The HSTS policy is cached by the browser for the seconds specified in the max-age
directive (RFC 6797, 6.1.1). Removing the header from web server configuration doesn't remove the policy from the cache (nor a preloading list, if submitted to one), and therefore it continues causing 307 Internal Redirect
s on every browser that has already cached the policy.
As specified in RFC 6797, 5.3:
Only the given HSTS Host can update or can cause deletion of its
issued HSTS Policy. It accomplishes this by sending
Strict-Transport-Security
HTTP response header fields to UAs with new
values for policy time duration and subdomain applicability. Thus,
UAs cache the "freshest" HSTS Policy information on behalf of an HSTS
Host. Specifying a zero time duration signals the UA to delete the
HSTS Policy (including any asserted includeSubDomains directive) for
that HSTS Host.
Therefore, the only way to remove an HSTS policy is to set an HSTS header with a zero duration, and the browser must also see this header on a secure connection without any TLS errors nor warnings (2.2).
<VirtualHost *:443>
. . .
Header always set Strict-Transport-Security "max-age=0"
</VirtualHost>
Strangely enough, everything works as expected if call the IP directly.

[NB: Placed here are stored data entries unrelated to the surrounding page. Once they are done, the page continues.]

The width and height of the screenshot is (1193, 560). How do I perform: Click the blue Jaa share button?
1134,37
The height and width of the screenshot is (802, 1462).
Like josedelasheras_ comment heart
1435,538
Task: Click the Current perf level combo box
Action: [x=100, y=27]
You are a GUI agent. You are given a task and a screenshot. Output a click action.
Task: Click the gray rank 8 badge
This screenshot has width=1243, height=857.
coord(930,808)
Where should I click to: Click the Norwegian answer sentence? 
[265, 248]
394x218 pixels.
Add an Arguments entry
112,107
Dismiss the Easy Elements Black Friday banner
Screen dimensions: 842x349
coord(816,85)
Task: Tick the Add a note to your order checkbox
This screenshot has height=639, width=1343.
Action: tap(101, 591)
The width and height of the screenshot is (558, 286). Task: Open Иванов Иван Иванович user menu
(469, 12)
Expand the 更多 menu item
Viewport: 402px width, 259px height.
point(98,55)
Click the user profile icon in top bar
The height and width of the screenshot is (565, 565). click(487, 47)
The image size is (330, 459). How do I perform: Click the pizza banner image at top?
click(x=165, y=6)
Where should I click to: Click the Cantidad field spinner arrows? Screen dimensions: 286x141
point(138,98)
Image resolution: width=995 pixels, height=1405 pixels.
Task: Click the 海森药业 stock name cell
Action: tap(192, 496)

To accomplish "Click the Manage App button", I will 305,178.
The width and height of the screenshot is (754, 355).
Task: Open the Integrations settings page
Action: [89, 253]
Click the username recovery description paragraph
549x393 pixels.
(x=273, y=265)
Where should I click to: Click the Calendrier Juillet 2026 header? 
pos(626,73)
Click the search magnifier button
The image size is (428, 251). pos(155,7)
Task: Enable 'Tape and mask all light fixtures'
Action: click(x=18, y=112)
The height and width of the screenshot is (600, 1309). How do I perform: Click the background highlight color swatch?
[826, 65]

This is not strange at all. As explained in the Appendix A,
- HSTS Hosts are identified only via domain names -- explicit IP
address identification of all forms is excluded. This is for
simplification and also is in recognition of various issues with
using direct IP address identification in concert with PKI-based
security.
You can't disable HSTS on .dev
If this is literally a .dev
domain, you can't disable HSTS.
Your security is our priority. The .dev
top-level domain is included
on the HSTS preload list, making HTTPS required on all connections to
.dev
websites and pages without needing individual HSTS registration
or configuration. Security is built in.